基於機器學習於多深度攝影機架構下之即時籃球動作辨識

摘要

人類動作辨識這項技術在電腦視覺及圖形識別等領域一直是重要的研究議題。這項技術可以廣泛應用在如醫學復健、運動動作訓練、電玩遊戲與監控系統等領域裡。在早期的動作辨識相關研究之所以不普及,主要是因為在設備的成本與使用空間需求上不是一般研究者可以負擔得起。但Kinect 體感攝影機的發布改變了這一現象,其低成本的優點使得大量研究者開始投入動作辨識的相關研究領域。

本論文利用 Kinect 裝置搭配由Windows公司推出的Kinect SDK2.0開發套件所提供的25個人體骨架關節點資訊與深度資訊製作出一套人體動作姿勢的辨識系統,用以解決昂貴的傳統深度攝影機所造成的設備成本問題並使用其中的骨架資訊來加強辨識準確率。本論文為了解決複雜的人體動作而產生的自我遮蔽問題和其他錯誤現象所造成的辨識率下降,故我們使用了兩台的Kinect攝影機來做到一個資料來源的互補,這樣即可以大幅降低因可能的遮蔽現象所造成的辨識誤判。之後我們再進行目標物的特徵擷取利用機器學習的方法建立的辨識系統,用以建立我們的資料庫。

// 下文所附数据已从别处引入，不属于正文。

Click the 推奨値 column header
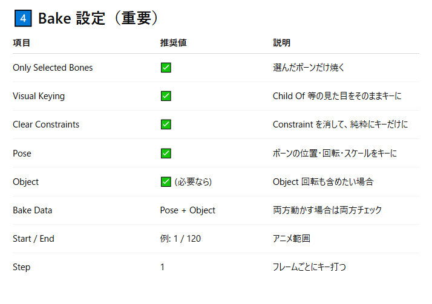click(169, 43)
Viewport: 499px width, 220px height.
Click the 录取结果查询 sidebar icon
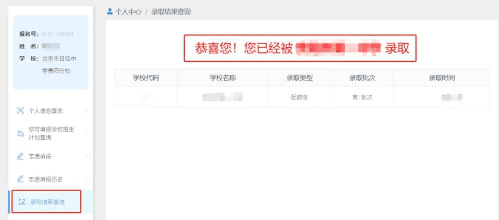(x=21, y=202)

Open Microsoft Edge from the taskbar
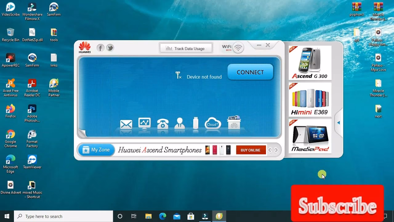tap(163, 216)
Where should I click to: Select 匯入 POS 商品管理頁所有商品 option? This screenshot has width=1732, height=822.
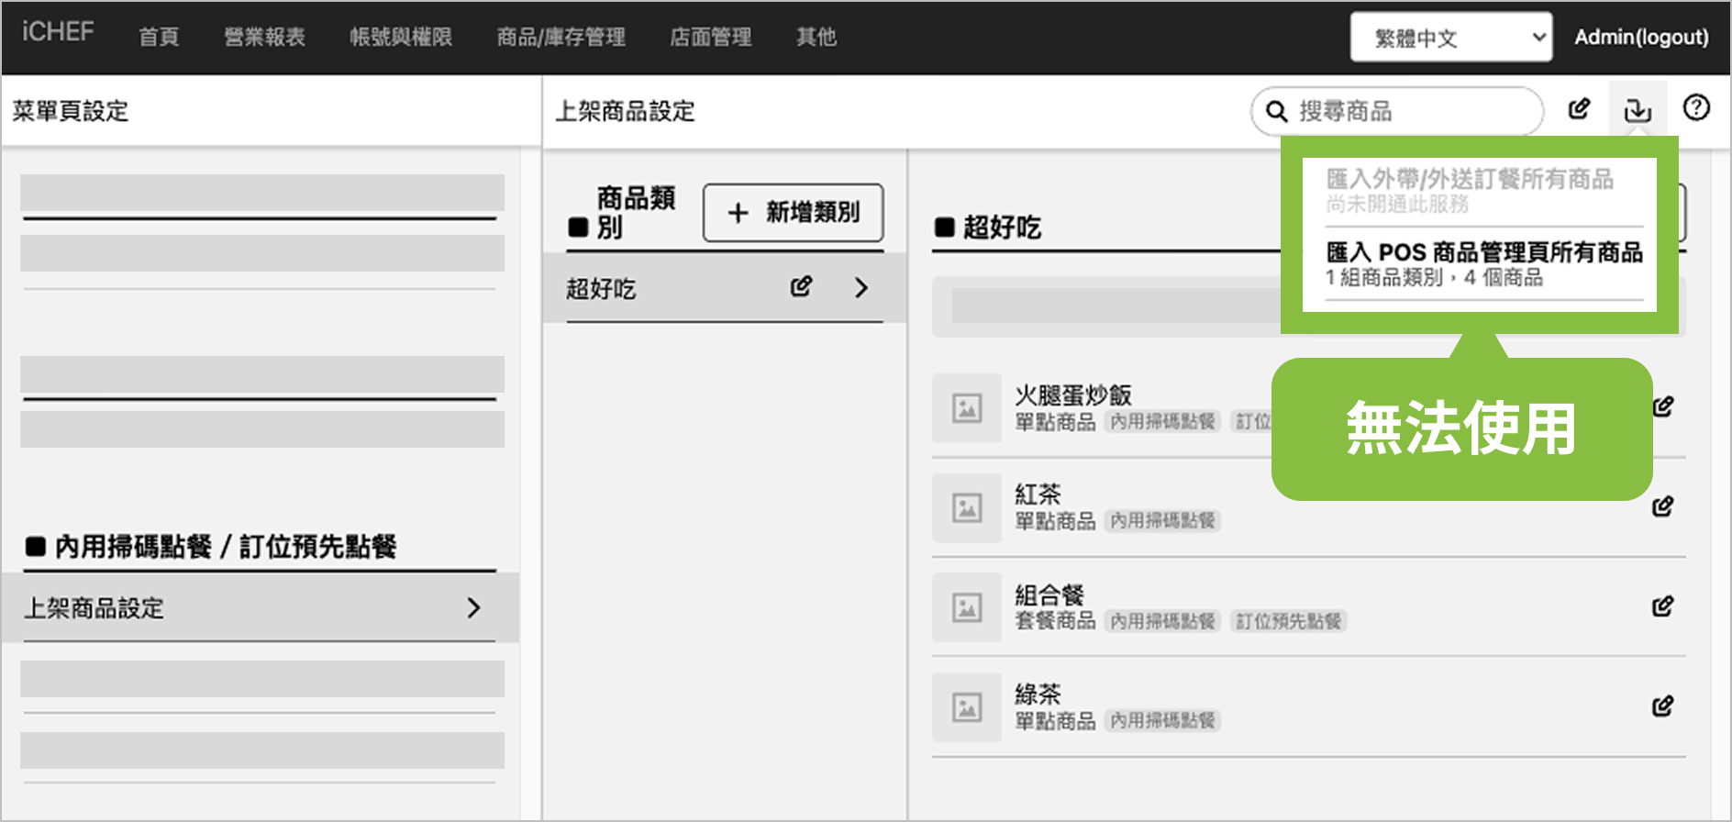click(1483, 263)
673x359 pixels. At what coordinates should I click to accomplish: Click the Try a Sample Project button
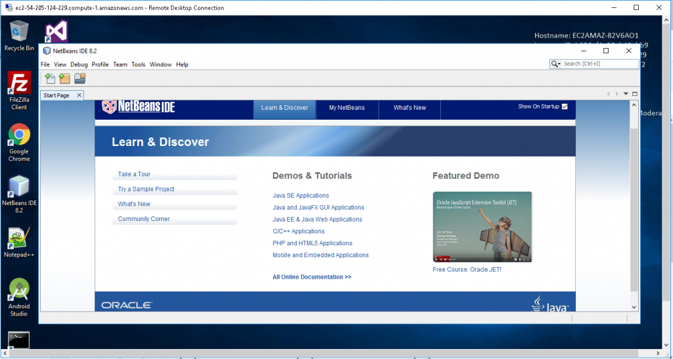[x=146, y=189]
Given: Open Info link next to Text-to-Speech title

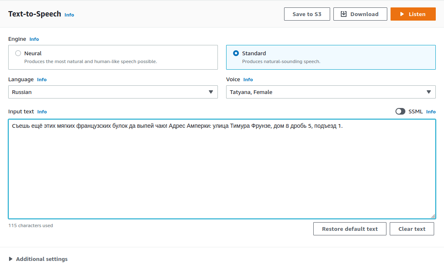Looking at the screenshot, I should [69, 15].
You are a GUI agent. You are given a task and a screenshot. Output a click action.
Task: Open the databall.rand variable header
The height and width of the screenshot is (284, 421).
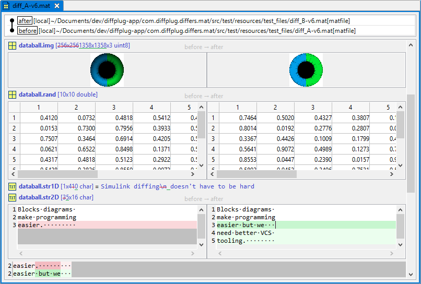click(x=37, y=94)
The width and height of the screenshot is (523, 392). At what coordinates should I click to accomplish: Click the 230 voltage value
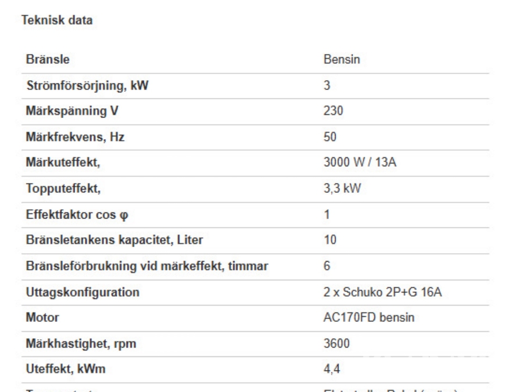[331, 112]
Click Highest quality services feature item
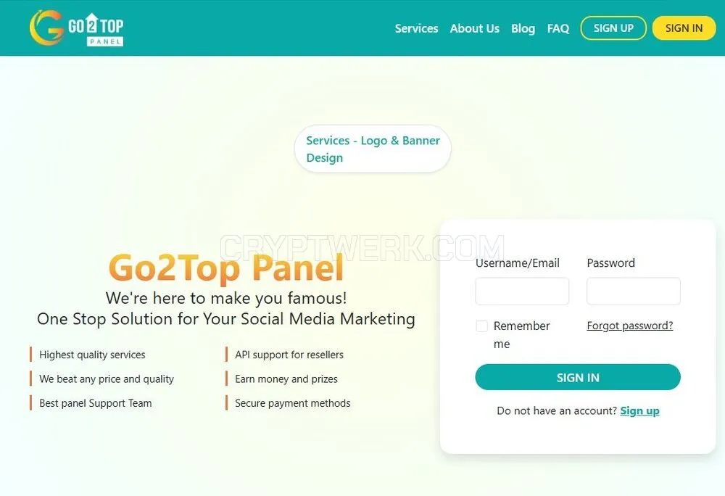 point(92,355)
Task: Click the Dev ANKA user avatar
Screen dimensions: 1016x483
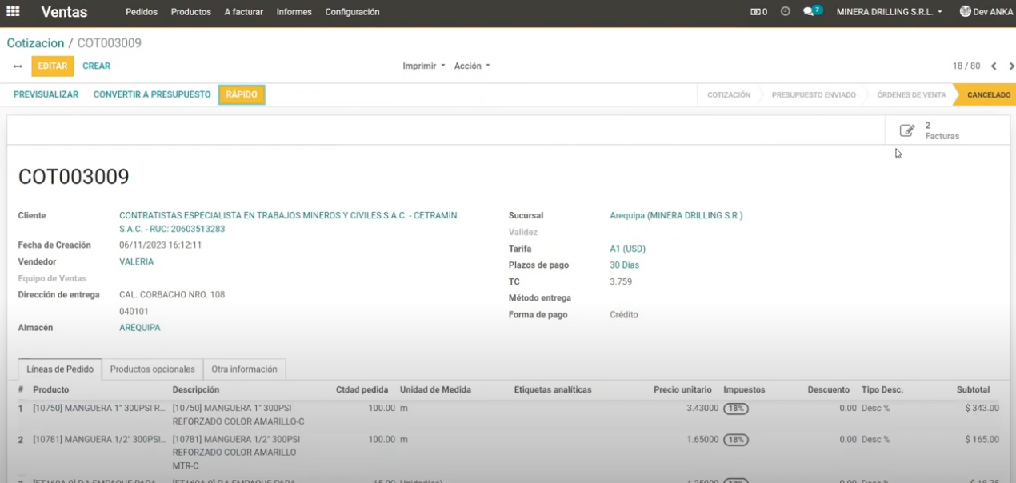Action: point(965,12)
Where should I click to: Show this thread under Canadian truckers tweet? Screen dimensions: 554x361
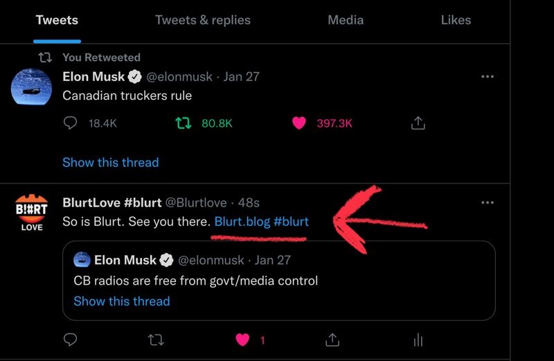point(111,162)
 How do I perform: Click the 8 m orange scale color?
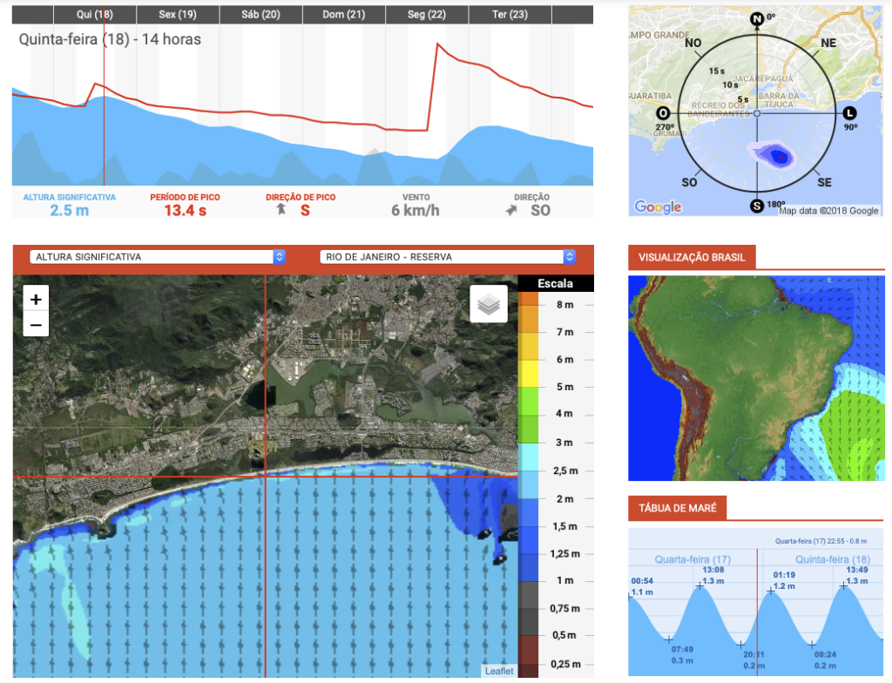pos(528,299)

關鍵詞:人類動作辨識、Kinect、機器學習、Multiple Views
A Real-Time Basketball Action Recognition based on Machine Learning Algorithm in Multi-View Environments

Abstract

 Human action recognition has been an important research in computer vision and computer graphics. It is widely used in entertainment, sports, medical applications and surveillance system. The traditional motion capture equipment is not usually affordable for normal developer. With the reasonable price of Kinect camera, low-cost human motion recognition becomes possible.

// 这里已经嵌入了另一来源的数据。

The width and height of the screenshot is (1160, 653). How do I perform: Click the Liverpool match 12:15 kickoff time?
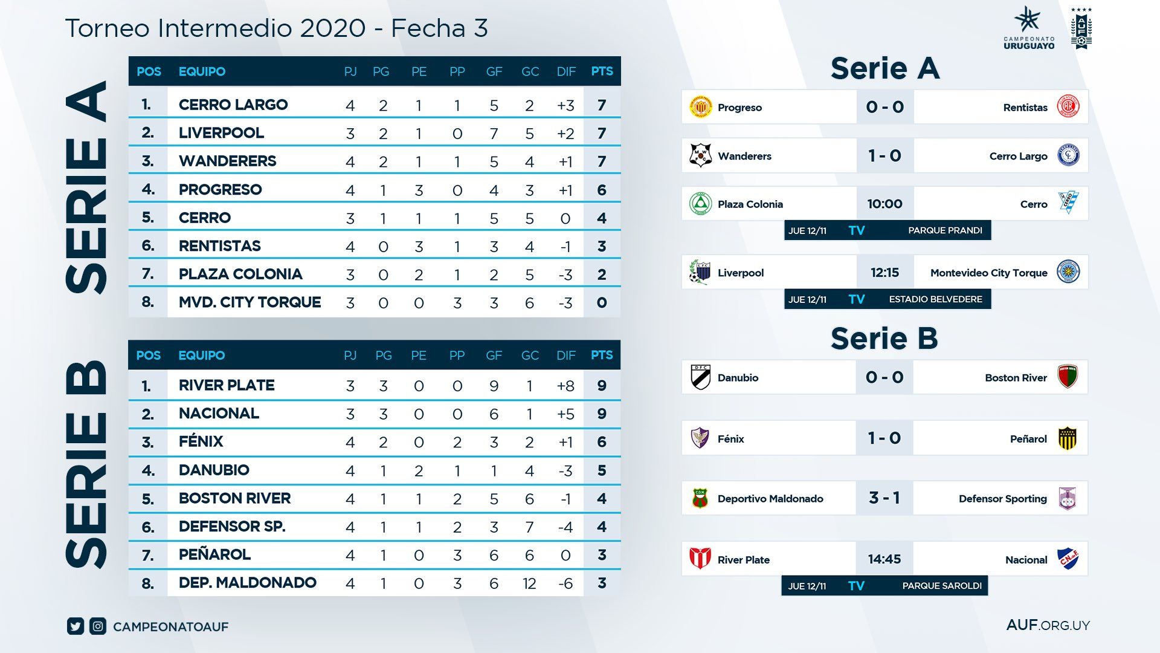click(x=885, y=273)
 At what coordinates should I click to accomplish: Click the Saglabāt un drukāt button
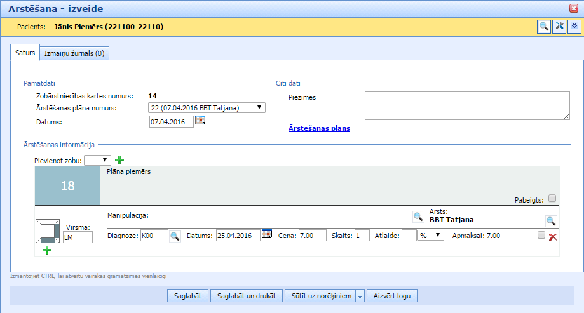(x=247, y=296)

 In this paper, we use multiple Kinect sensors and Kinect SDK as the tool to build our human action recognition system. This solves the problem of action recognition equipment costs. Using multiple Kinect cameras to solve the judging and correction error problems (such as self-occlusion and image noise...etc.) and using machine learning method to classified our features, it can make our recognition result with higher performance.

 In our methods, we also have a detection of basketball to prevent that the subject is without ball, it makes our works more reasonable. Above of all, this paper have the action recognition rate to be more than 90% in real-time usage from three of the trained behaviors, i.e. right-hand dribble, left-hand dribble, and shooting behaviors.

Keyword—action recognition, multiple Kinects, Kinect SDK, machine learning, skeleton.